La première pierre a été posée en février 2019. Depuis, les équipes forent, ferraillent, coulent du béton, lèvent et déposent les blocs qui supporteront le tablier du futur ouvrage. Pour cette opération symbolique, la maîtrise d'œuvre a été confiée à un duo d'architectes : le cabinet Dietmar Feichtinger Architectes s'est associé à l'agence Buzzo Spinelli, basée sur l'île de Beauté. « Nous avons imaginé une voie en plusieurs parties, qui s'adapte aux contraintes du site classé monument historique, avec une succession d'ouvrages assez techniques. Cette promenade comprend en particulier une galerie de 25 m de long et 300 m linéaires de balcon sur la mer. Ce dernier alterne les passages en tablier sur consoles et des accès où les dalles sont coulées sur le rocher », détaille Dietmar Feichtinger, architecte et ingénieur.
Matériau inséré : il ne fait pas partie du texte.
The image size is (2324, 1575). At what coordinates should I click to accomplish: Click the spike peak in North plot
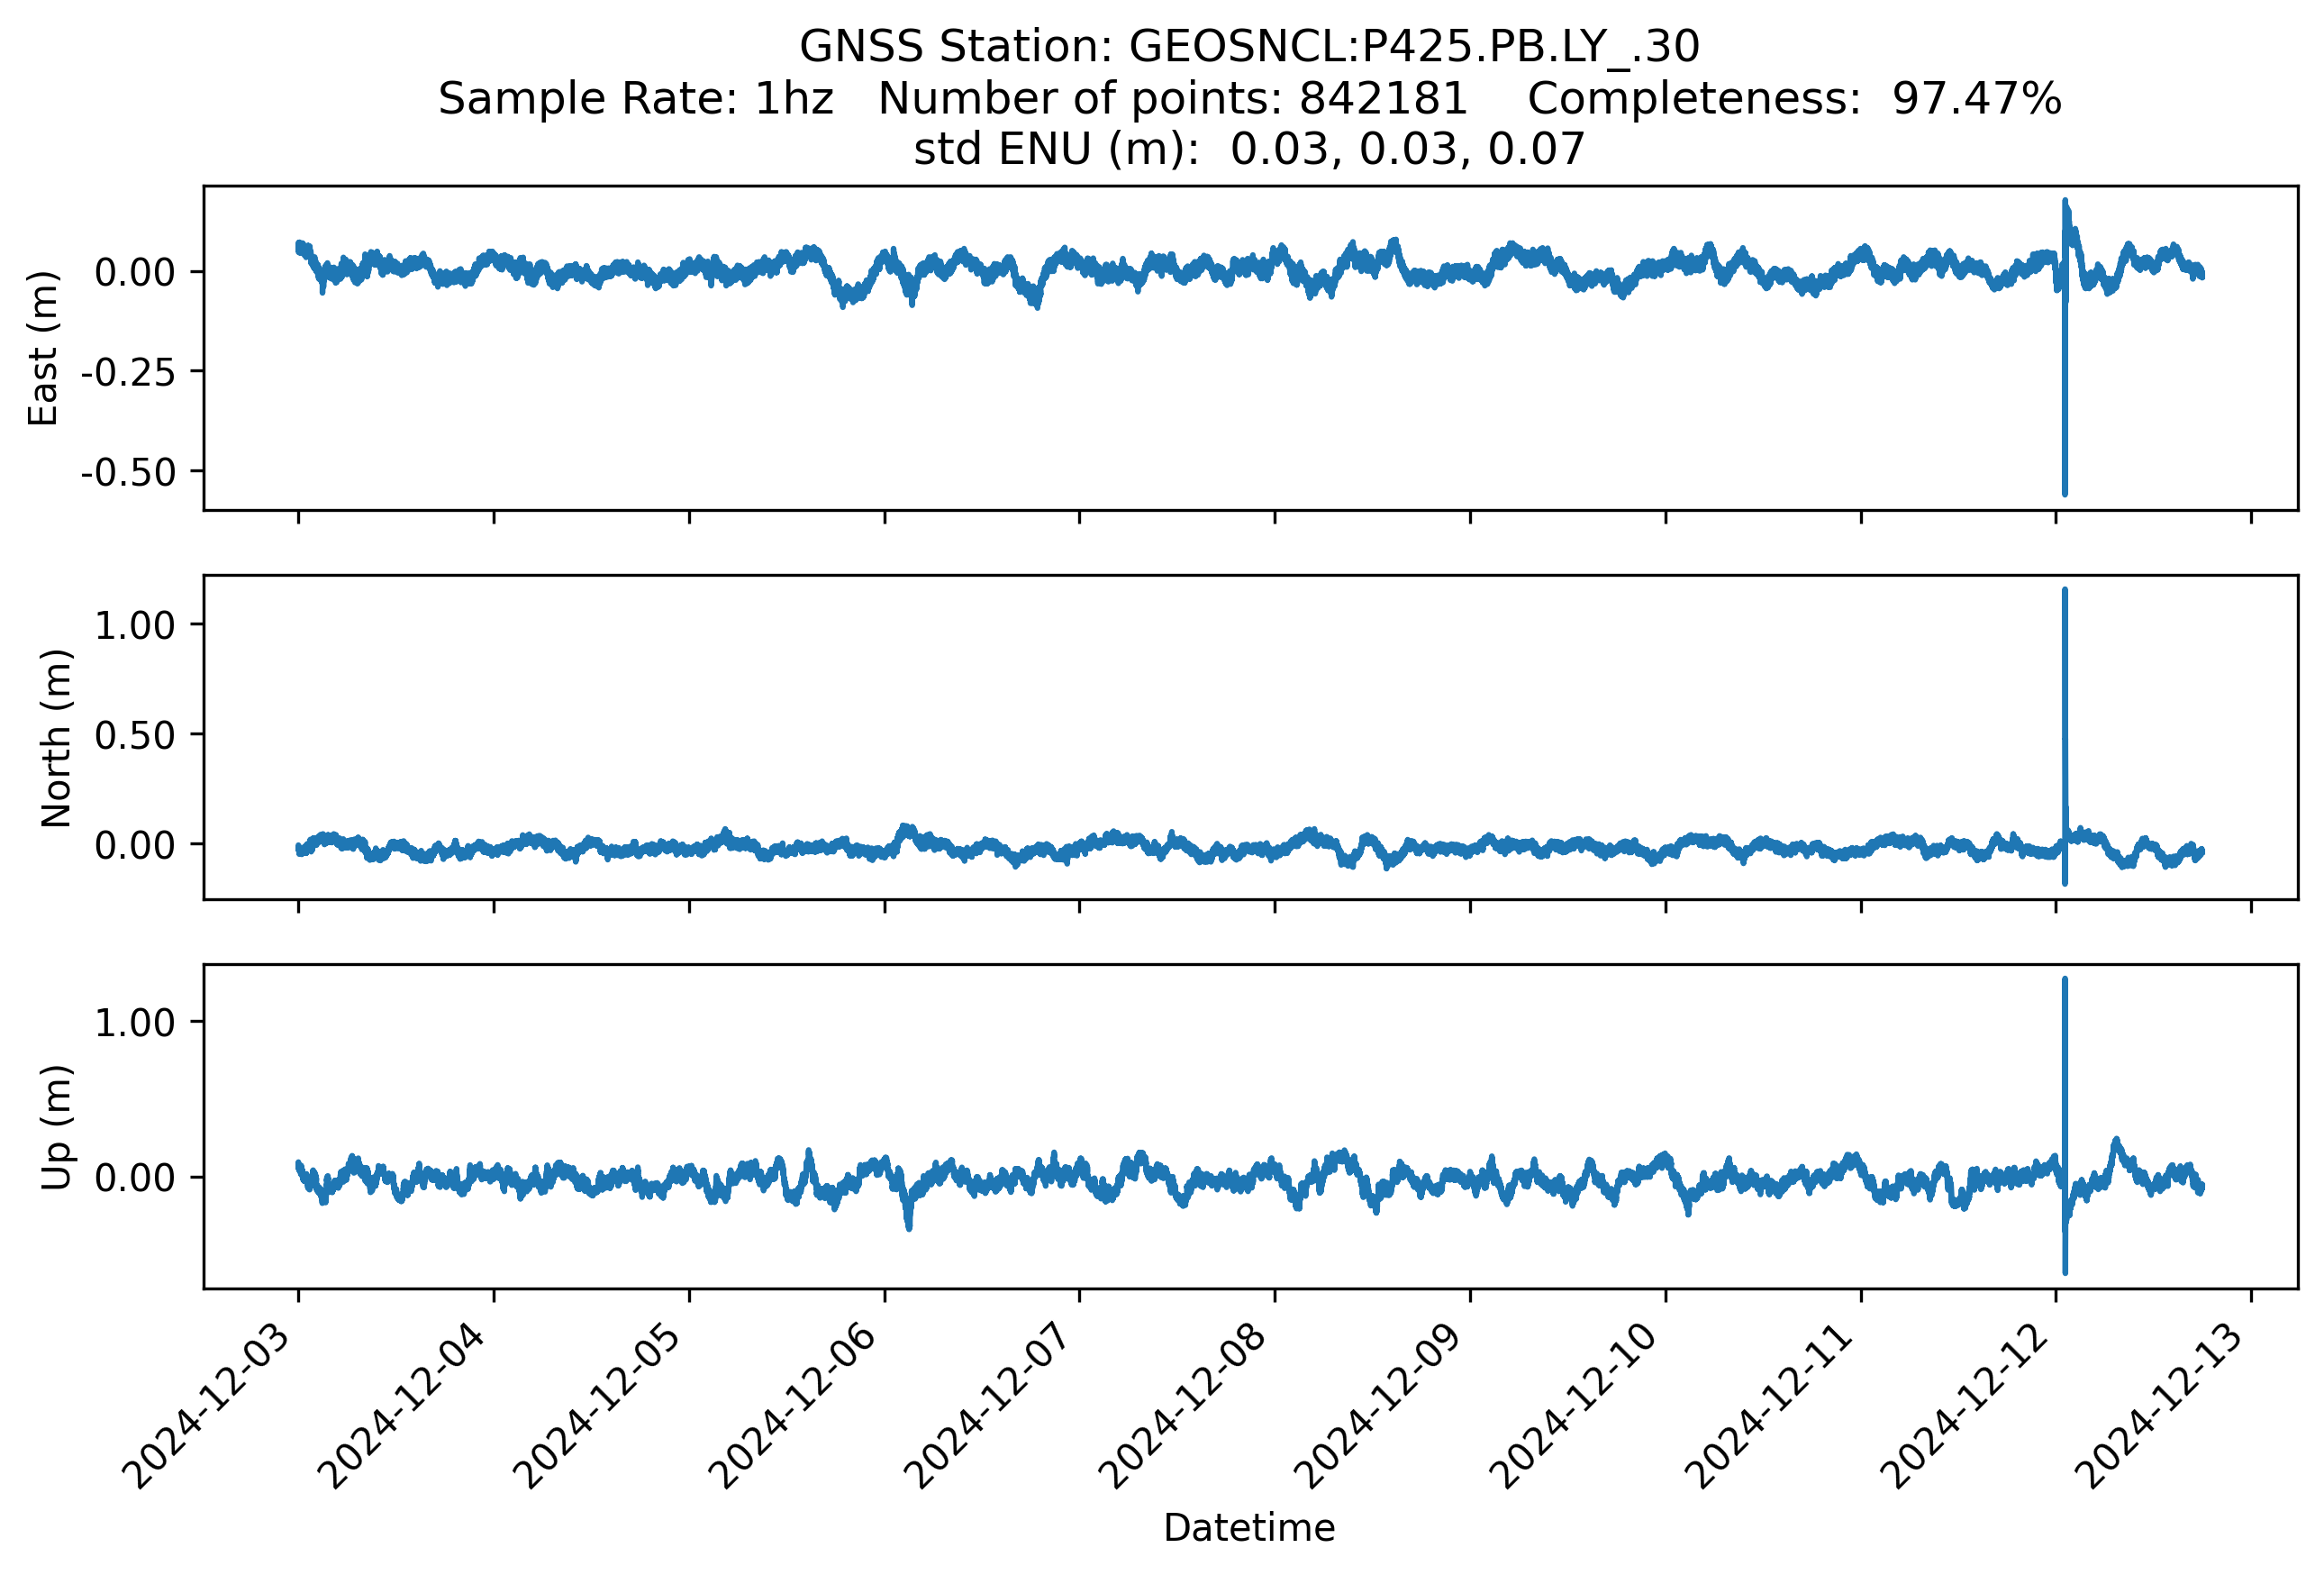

Une variante primée. Située au niveau de l'ancienne poudrière, la galerie fait partie des premiers ouvrages réalisés. C'est notamment grâce à cette proposition que le duo a remporté le concours proposé par la Ville : « Enfant, je sautais et je me baignais depuis ce promontoire. Toucher à la poudrière n'était donc pas envisageable. C'est pourquoi nous avons opté pour la réalisation d'un tronçon souterrain qui préserve l'intégrité (suite p. 64) de la façade », argumente l'architecte Jean-Philippe Spinelli. La tranchée qui recourt à des parois moulées a déjà été réalisée. Elle sera recouverte d'ici quelques mois.

La partie la plus spectaculaire, celle sur tablier, est quant à elle en cours de construction. Les éléments qui la composent sont préfabriqués dans l'Aveyron, dans les ateliers du groupe NGE chez Lagarrigue BTP. Une fois arrivés à Bastia, ils sont stockés sur une aire dédiée avant d'être descendus sur le chantier à l'aide d'une grue. Là, les consoles sont tout d'abord scellées dans la roche au moyen de barres d'ancrages, puis c'est au tour des dalles de tabliers d'être déposées et clavetées sur les consoles.

Des aléas maritimes maîtrisés. Etant donné sa situation, ce long balcon sera directement exposé aux aléas maritimes, en particulier aux tempêtes. En cas d'événement cinquantennal, la charge ascendante maximale exercée par une vague pourra atteindre les 14 t/m2, « soit 14 fois plus qu'un poids lourd, ce qui est considérable », précise Dietmar Feichtinger.

Plusieurs dispositions ont donc été prises afin de protéger cette zone. Tout d'abord, aucun joint de chaussée n'assure la liaison entre les massifs, ce qui évite que les pièces ne se dégradent. A la place, les armatures d'about sont reliées entre elles grâce à des coupleurs, tandis que l'ensemble est scellé dans le béton, ce qui solidarise les ouvrages entre eux. Un soin particulier a également été apporté à la résistance des matériaux. Ainsi, les densités de ferraillage avoisinent les 400 kg/m3 pour les zones les plus exposées. Afin de limiter les efforts exercés par les vagues, les architectes ont conçu le tablier selon un profil en V, pour limiter les efforts engendrés par la houle. Enfin, le balcon sera ponctué d'ouvertures en pieds de 60 cm de large, ce qui laissera l'eau s'échapper et réduira les charges exercées sur la promenade. Ainsi conçu, ce nouveau cheminement devrait durer cent ans.

Ces précautions ne pouvaient pas éviter les imprévus lors du chantier. Les premiers forages par exemple, ont mis en évidence des cavités à combler, ce qui a retardé les travaux de plusieurs mois. « A certains endroits, nous avons également été contraints d'utiliser des barres métalliques de 24 m de long pour les ancrages, car la falaise était altérée par des plans de failles et des veines argileuses », commente Jean-Philippe Spinelli. L'inauguration de la promenade Aldilonda, initialement prévue pour les municipales, n'aura ainsi lieu qu'au cours de l'été 2020. « Ici, chaque pièce est unique et constitue un prototype. Nous prendrons donc le temps nécessaire à la réalisation de ce projet hors norme. Et quatorze mois constituent un délai acceptable vu l'ampleur du chantier », relativise Pierre Savelli.